Non era ancora una rivoluzione del buono. Era una rivoluzione della mente. Di cosa era giusto o non era giusto, che cosa era auspicabile o no, di cosa convenisse desiderare. Rivoluzione del corpo e della mente, prima che del cuore.

Se contraiamo il tempo in modo da vedere meglio cos'è successo, vediamo il grande corpo dei giovani scuotersi, risollevarsi, raddrizzarsi, vibrare, sperimentare il mondo e incamminarsi.

Coscienza collettiva, si dice, quella che è contemporaneamente in ciascuno e in tutti, nel minuscolo e nell'immenso, nell'intelligenza e nella stupidità. Gradini di crescita. E l'apparente esistenza di due verità è stata il punto cruciale che questo corpo si è trovato a incarnare e a dover risolvere. Un antagonismo trasversale che va dal dualismo più superficiale: Beatles o Rolling Stones? Questa squadra o quell'altra? Conservatore o progressista? Reazionario o rivoluzionario? Di destra o di sinistra?... fino ai grandi antagonismi della storia: sei un borghese o un'artista? Un ricco egoista o un povero buono? Sei un laico o un cattolico? O meglio sei laico o religioso?

Tutte queste contrapposizioni stanno per fortuna diventando obsolete. Sono state utili, come tutte le opposizioni, per creare una frizione tra le coscienze, per tenerle sveglie e attizzare quel fuoco in cui brucia ogni dualismo prima di generare nuovi significati.

E se oggi ancora resistono due aree, che davvero sembrano contrapposte, roccaforte una di interessi individuali, di persone e partiti, l'altra di una aspirazione all'apertura sociale nell'interesse di molti e al posto dell'interesse dei singoli, anche questo fraintendimento funzionale è destinato a cessare.

* [Dati forniti]:

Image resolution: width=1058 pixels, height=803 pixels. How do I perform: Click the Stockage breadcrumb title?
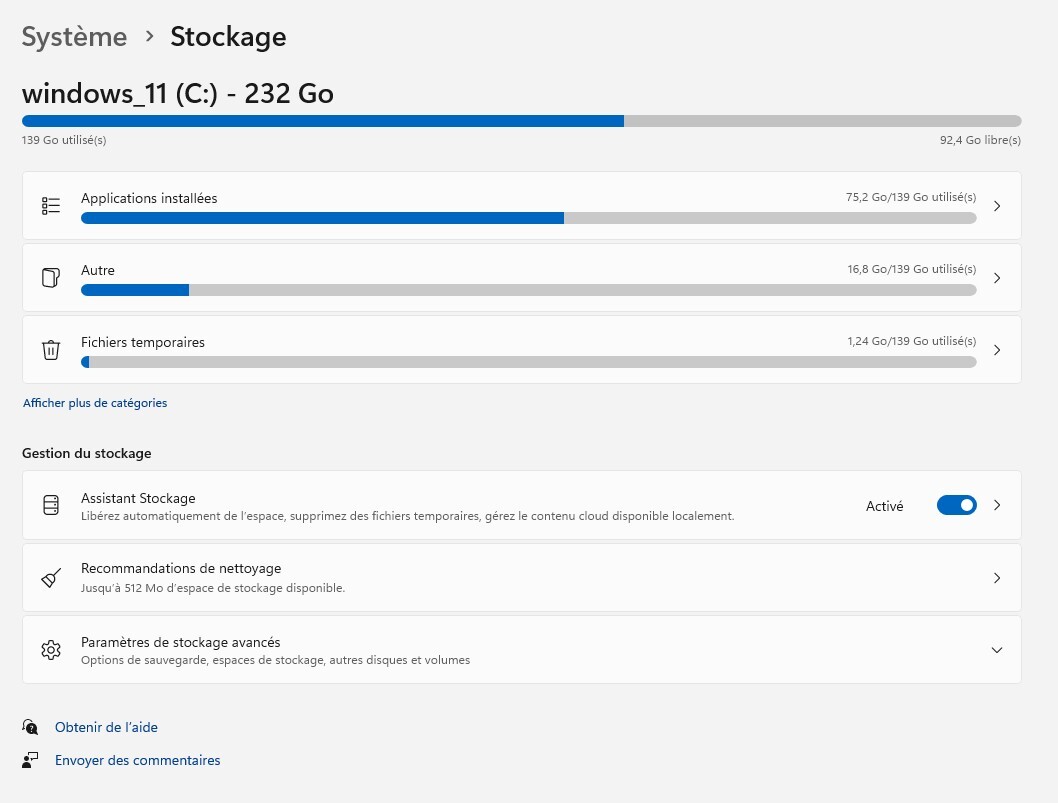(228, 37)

--

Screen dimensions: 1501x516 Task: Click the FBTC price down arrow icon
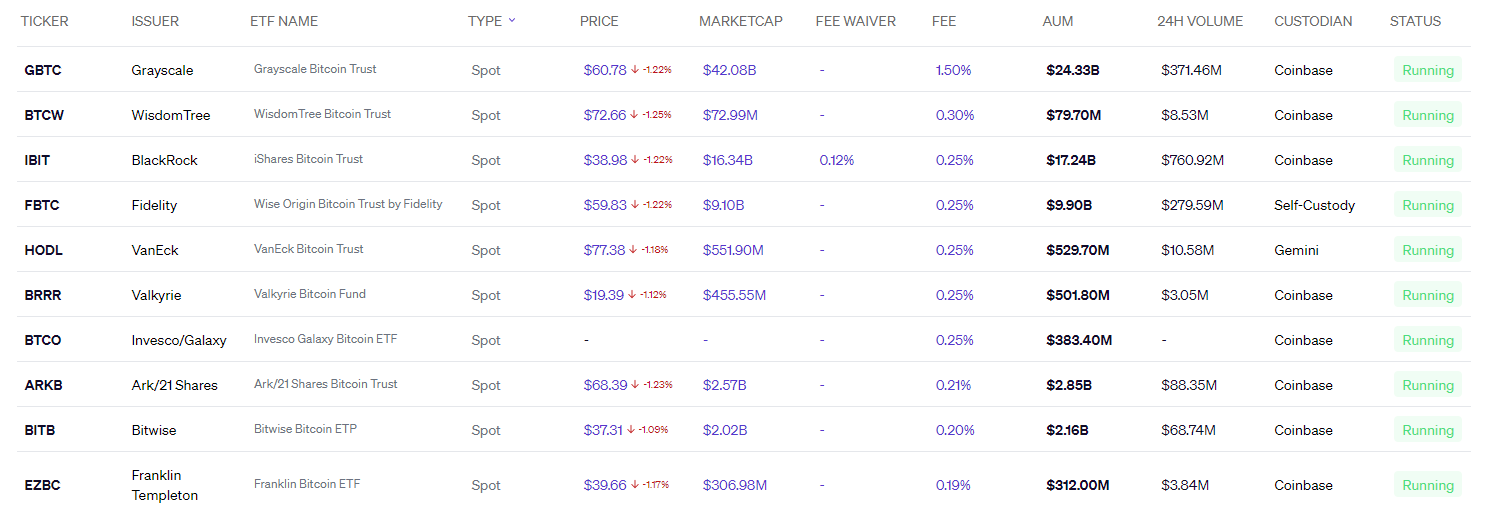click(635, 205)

...

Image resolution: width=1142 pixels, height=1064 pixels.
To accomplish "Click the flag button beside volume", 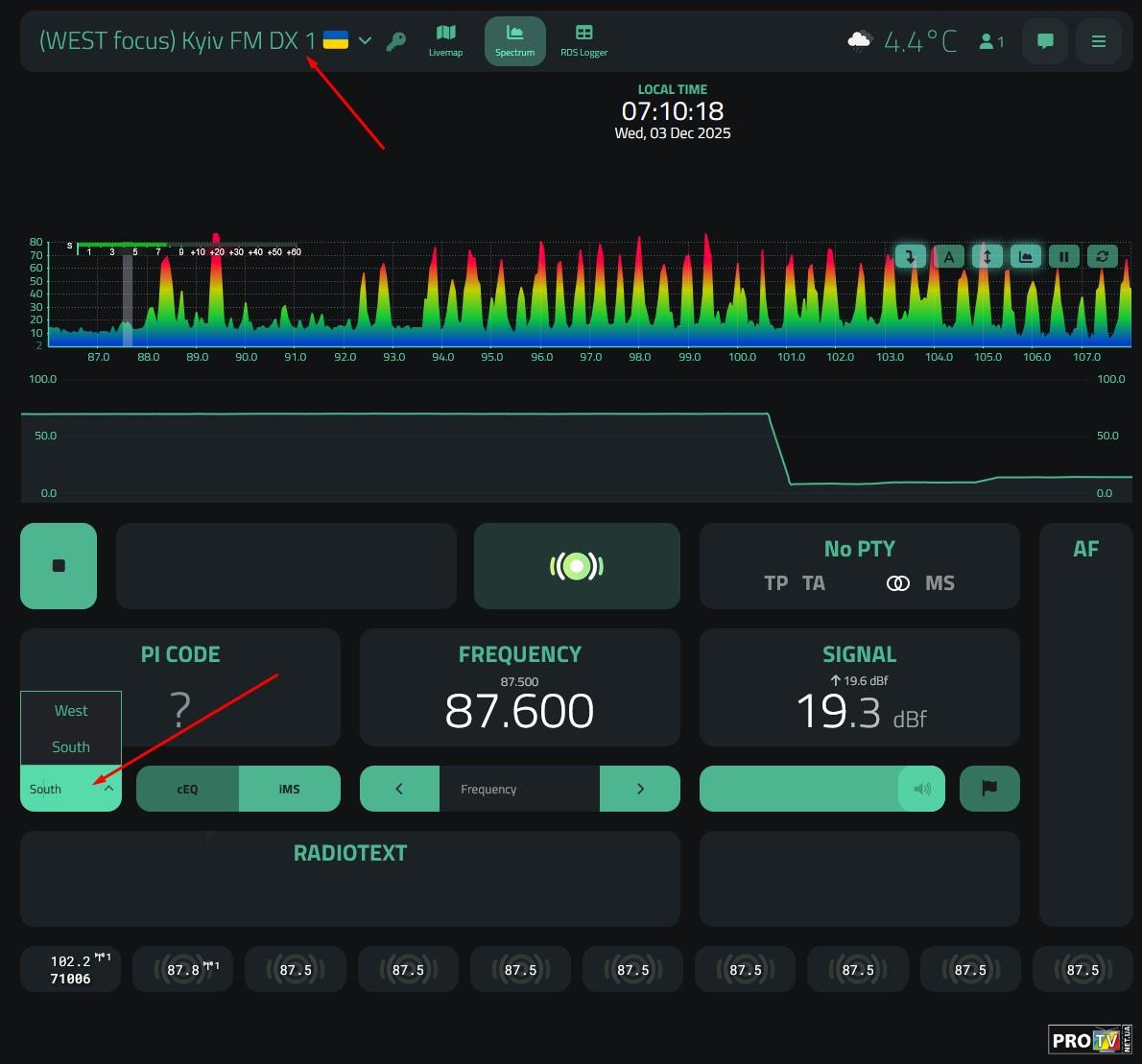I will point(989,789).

* [Compito assegnato]:
Trascrivi fedelmente la parte del brano sulla rivoluzione dei giovani che va da "Tutte queste contrapposizioni" fino a "destinato a cessare.", quest'ultimo incluso.

* [Risposta all'esercizio]:
Tutte queste contrapposizioni stanno per fortuna diventando obsolete. Sono state utili, come tutte le opposizioni, per creare una frizione tra le coscienze, per tenerle sveglie e attizzare quel fuoco in cui brucia ogni dualismo prima di generare nuovi significati.

E se oggi ancora resistono due aree, che davvero sembrano contrapposte, roccaforte una di interessi individuali, di persone e partiti, l'altra di una aspirazione all'apertura sociale nell'interesse di molti e al posto dell'interesse dei singoli, anche questo fraintendimento funzionale è destinato a cessare.